- **WORK INSTRUCTIONS**:
Everything from the line holding "Where should I" to the end of the listing below should be copied exactly, line for line, minus the pictures.

- **RECORDS PROVIDED**:
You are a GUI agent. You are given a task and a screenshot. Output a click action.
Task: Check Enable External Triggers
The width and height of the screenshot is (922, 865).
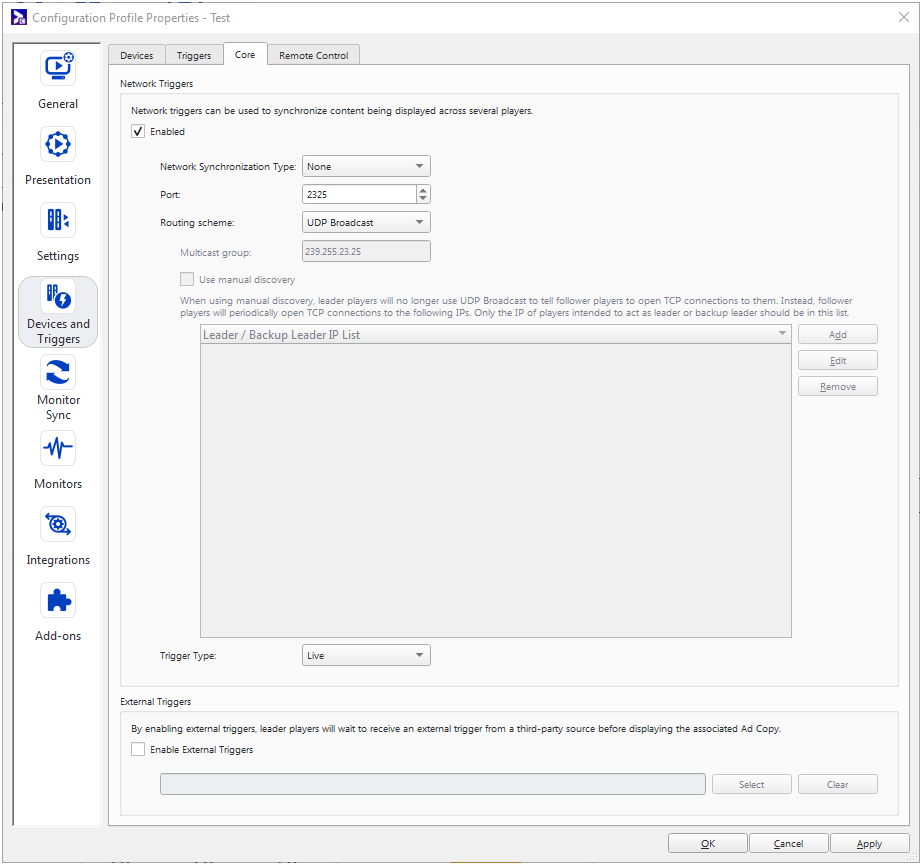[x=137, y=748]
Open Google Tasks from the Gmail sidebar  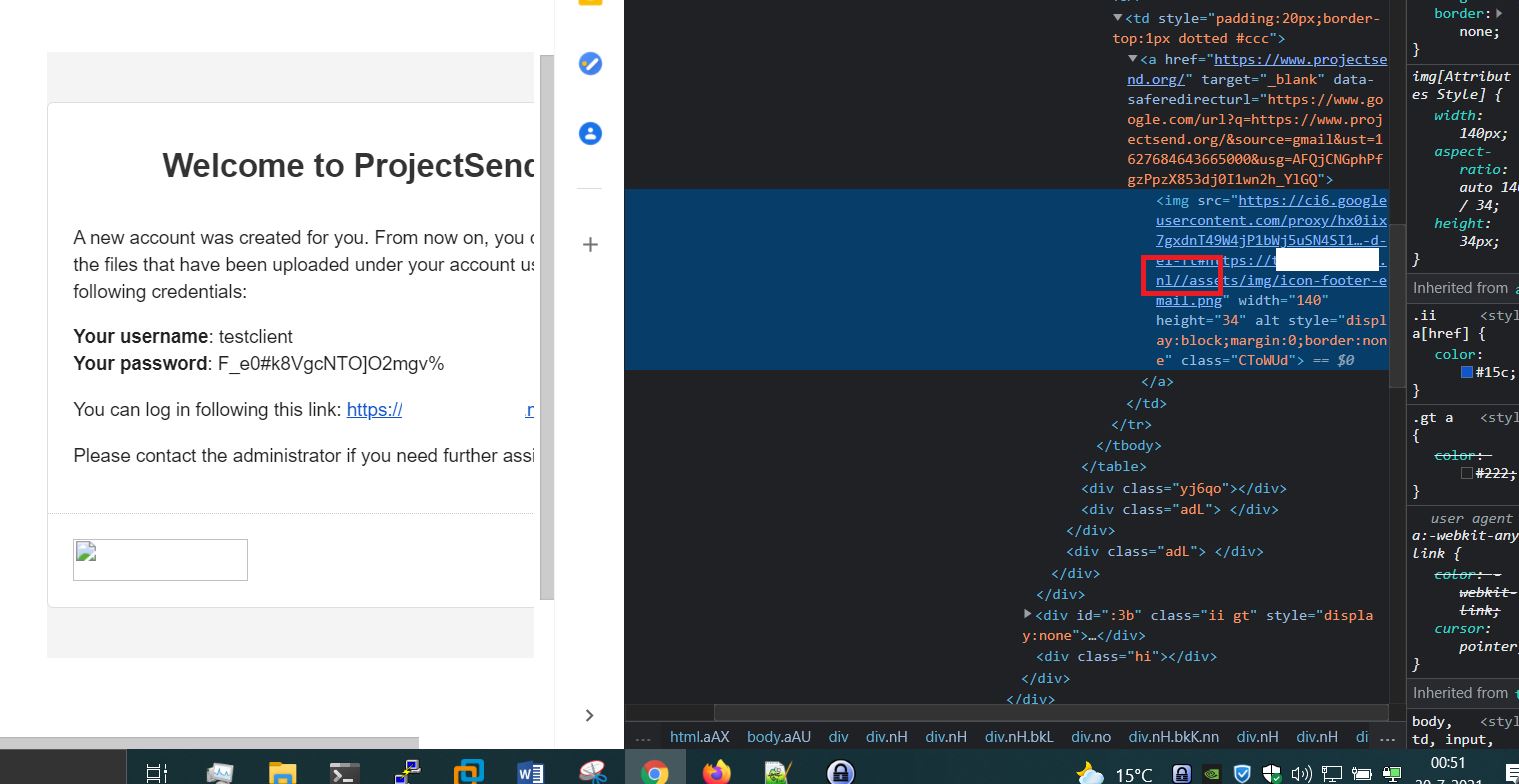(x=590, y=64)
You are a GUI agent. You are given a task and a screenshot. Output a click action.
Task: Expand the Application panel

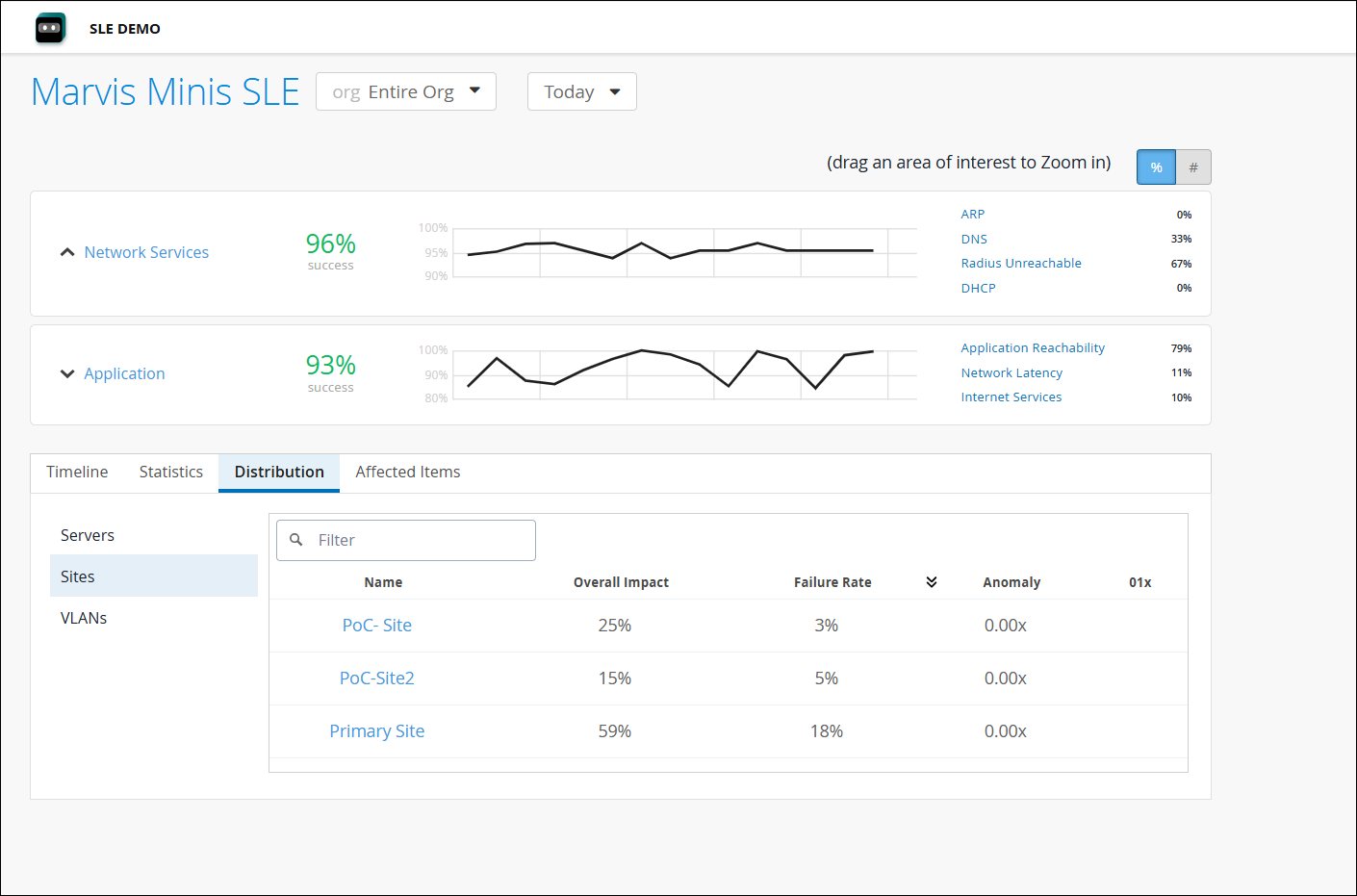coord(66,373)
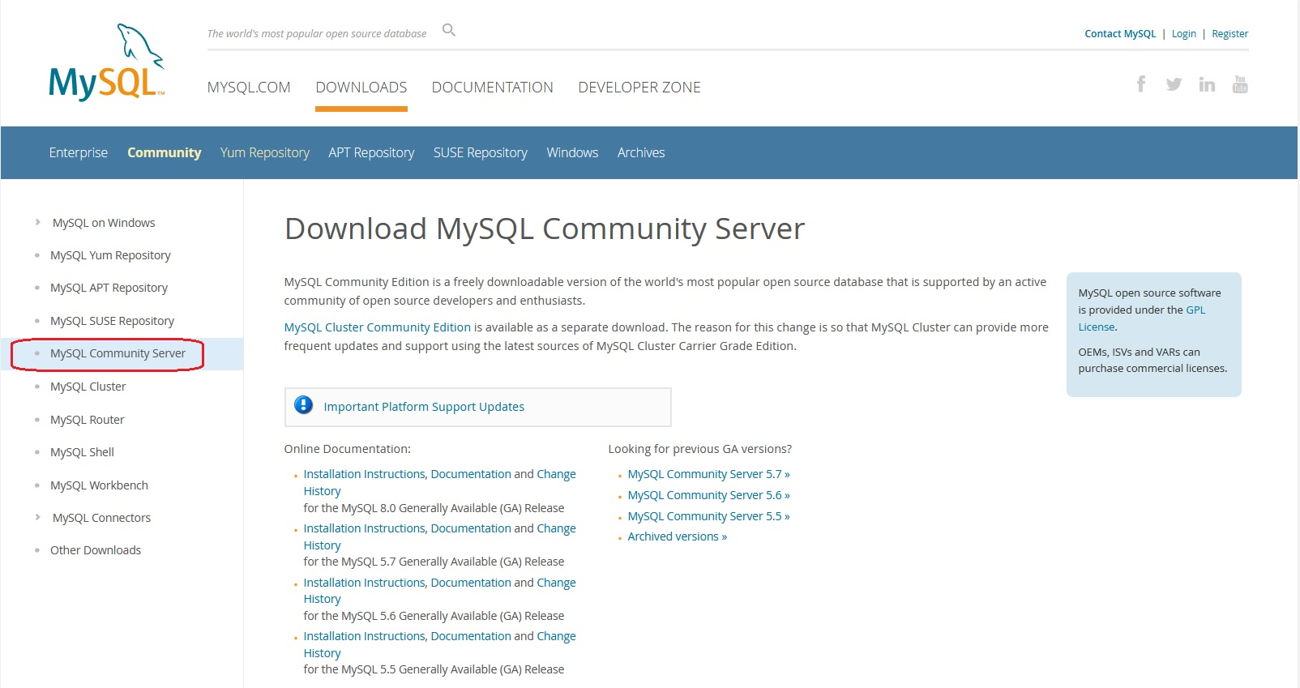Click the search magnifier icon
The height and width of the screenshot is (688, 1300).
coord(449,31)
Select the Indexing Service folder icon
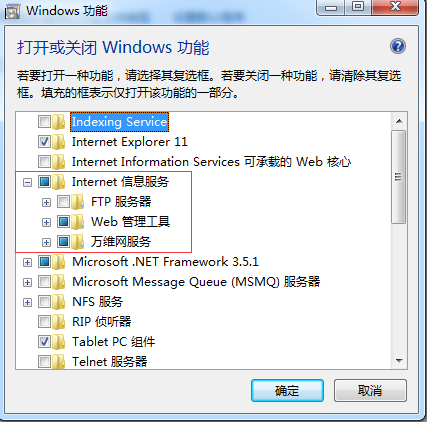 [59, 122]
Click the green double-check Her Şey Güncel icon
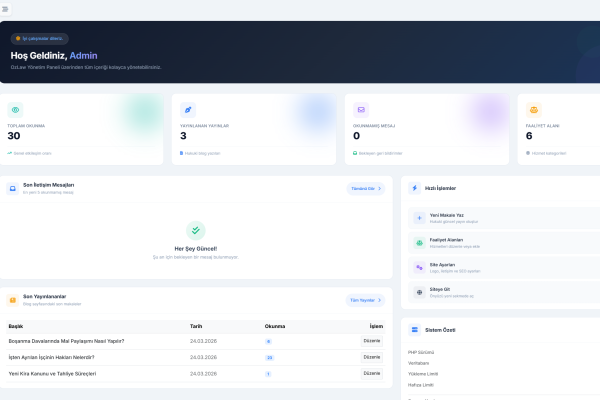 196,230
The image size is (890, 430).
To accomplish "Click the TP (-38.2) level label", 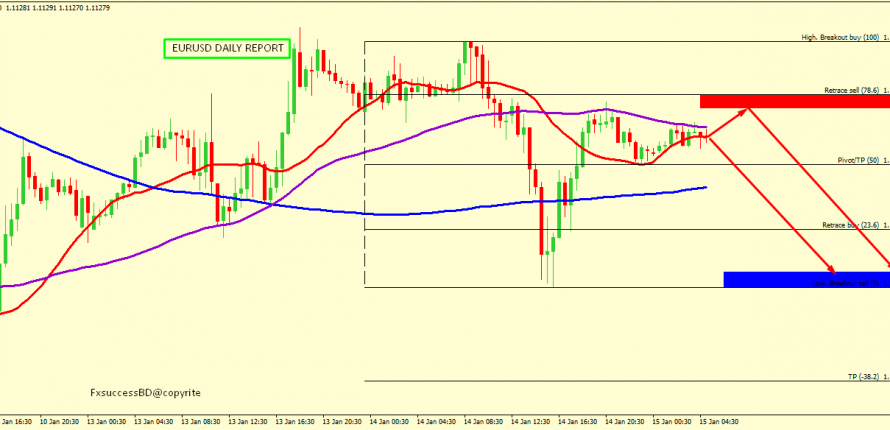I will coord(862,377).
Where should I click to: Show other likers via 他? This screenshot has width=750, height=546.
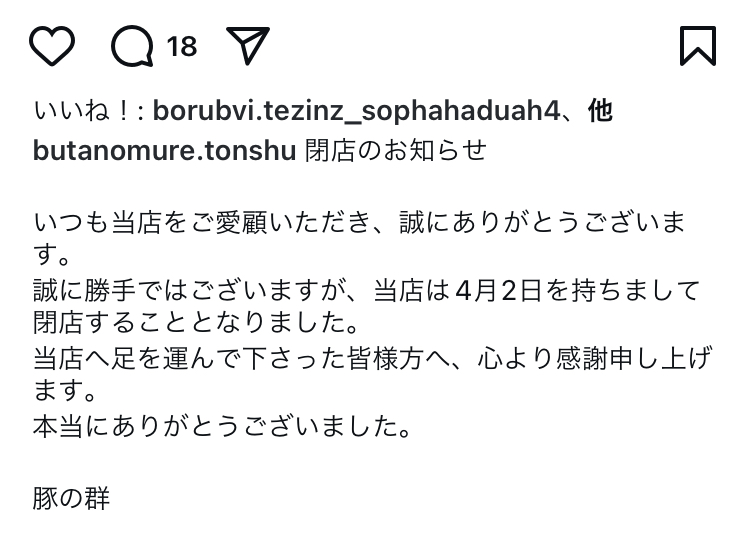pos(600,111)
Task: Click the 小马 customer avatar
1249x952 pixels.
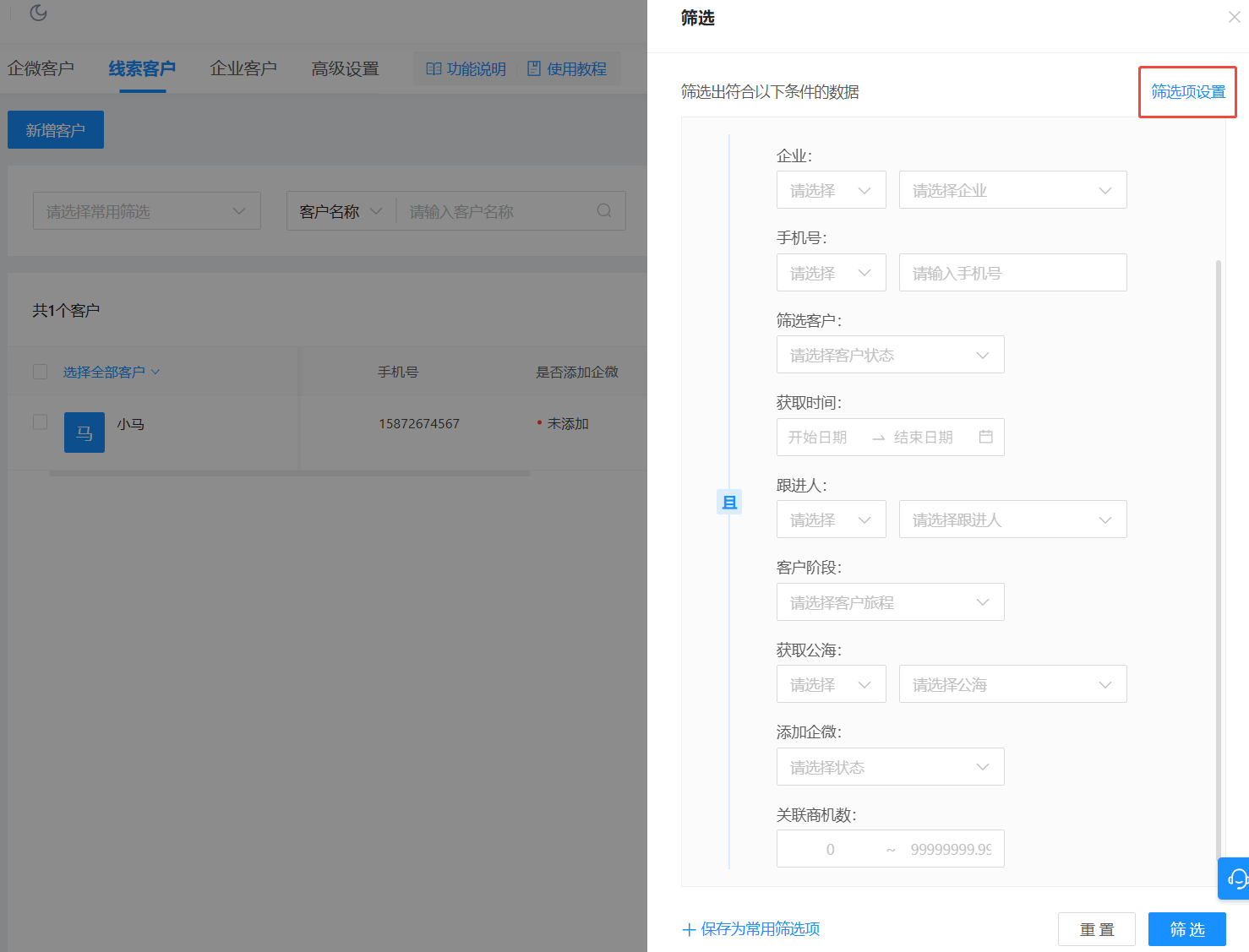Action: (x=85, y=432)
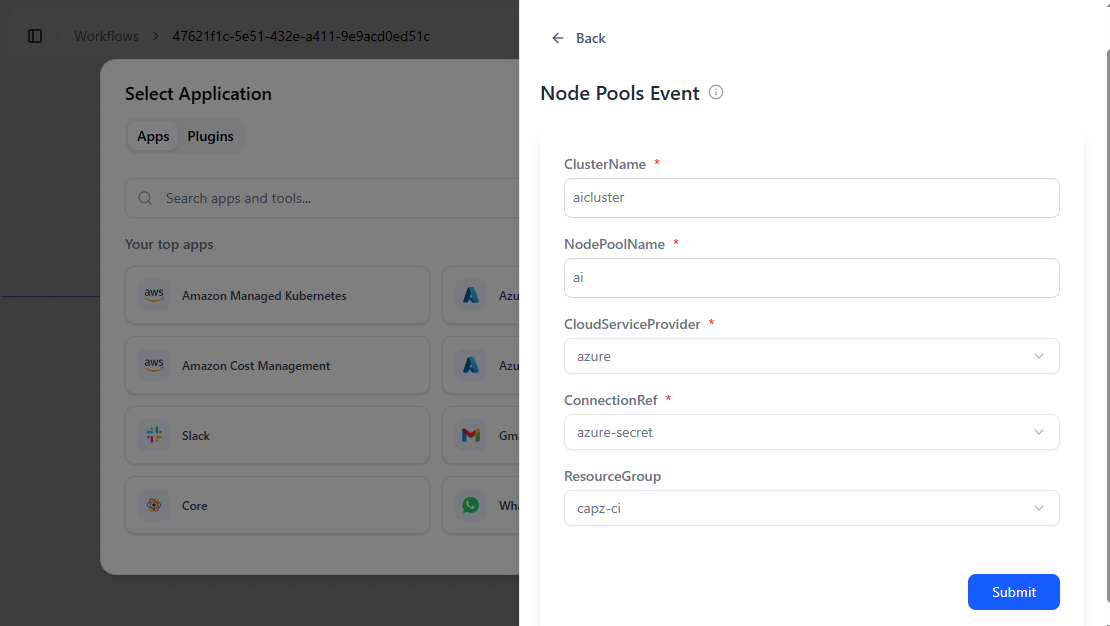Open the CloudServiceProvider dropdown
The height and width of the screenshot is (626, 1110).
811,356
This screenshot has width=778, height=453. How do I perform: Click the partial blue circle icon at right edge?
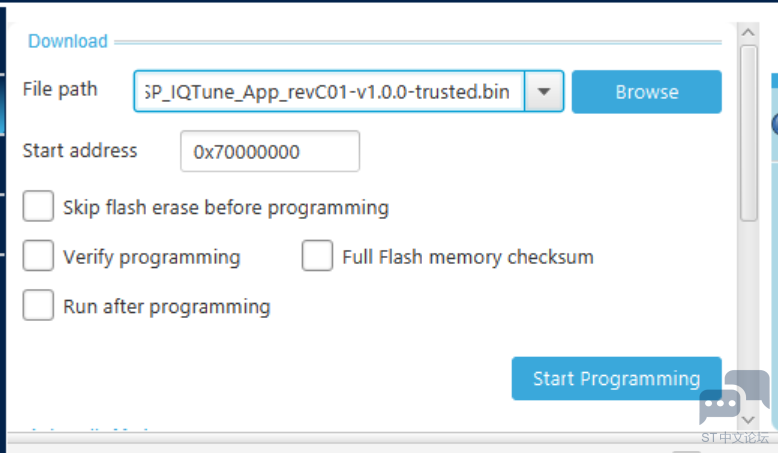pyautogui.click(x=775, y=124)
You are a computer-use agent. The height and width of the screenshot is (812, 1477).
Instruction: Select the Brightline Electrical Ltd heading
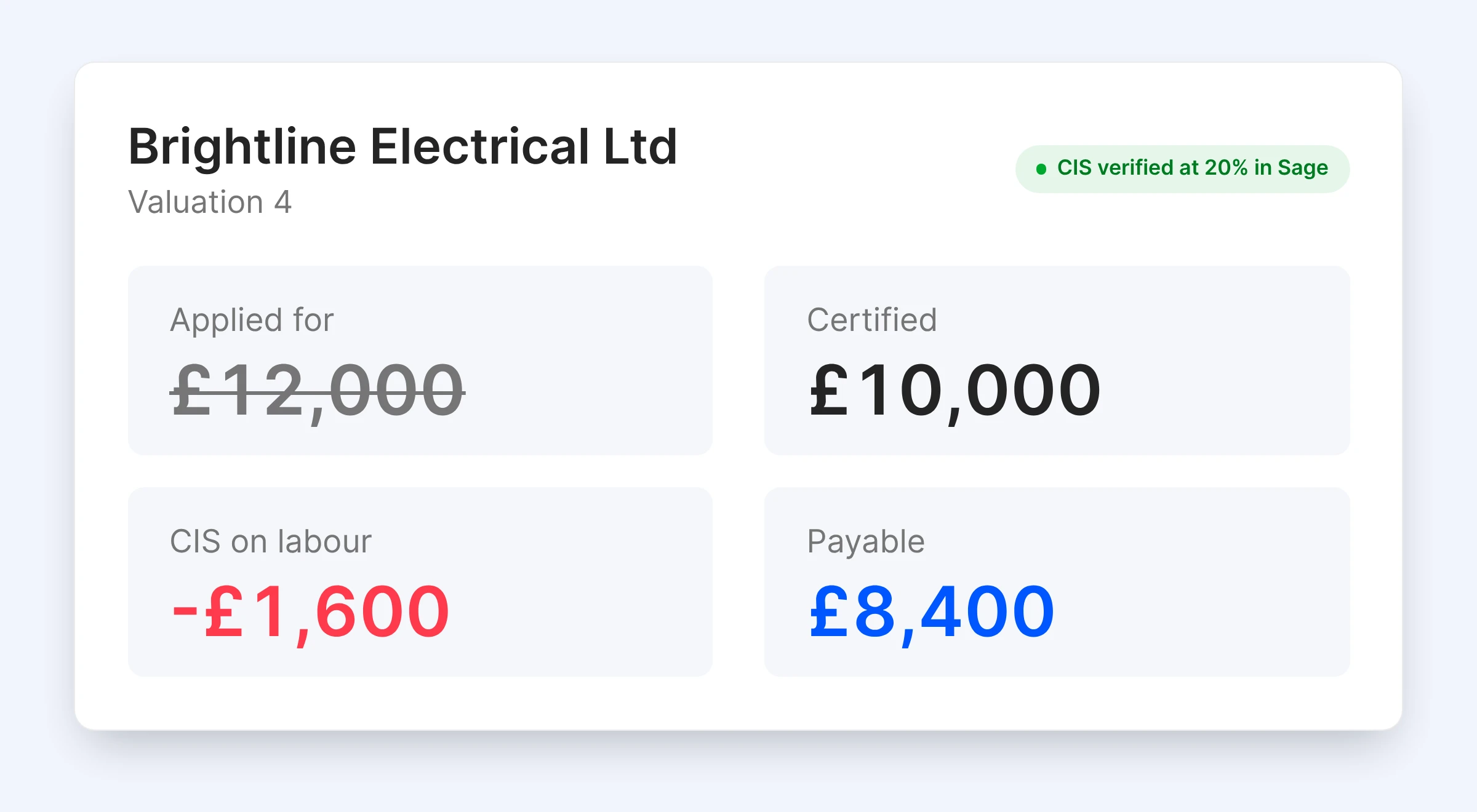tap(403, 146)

- **ANSWER FOR THIS EXERCISE**:
Where should I click to: Show other likers via 他? This screenshot has width=750, height=546.
pos(600,111)
Task: Click the 小马 customer avatar
1249x952 pixels.
Action: (x=85, y=432)
Open the CloudServiceProvider dropdown
The height and width of the screenshot is (626, 1110).
811,356
This screenshot has width=778, height=453. How do I perform: Click the partial blue circle icon at right edge?
pyautogui.click(x=775, y=124)
You are a computer-use agent. The height and width of the screenshot is (812, 1477).
Instruction: Select the Brightline Electrical Ltd heading
tap(403, 146)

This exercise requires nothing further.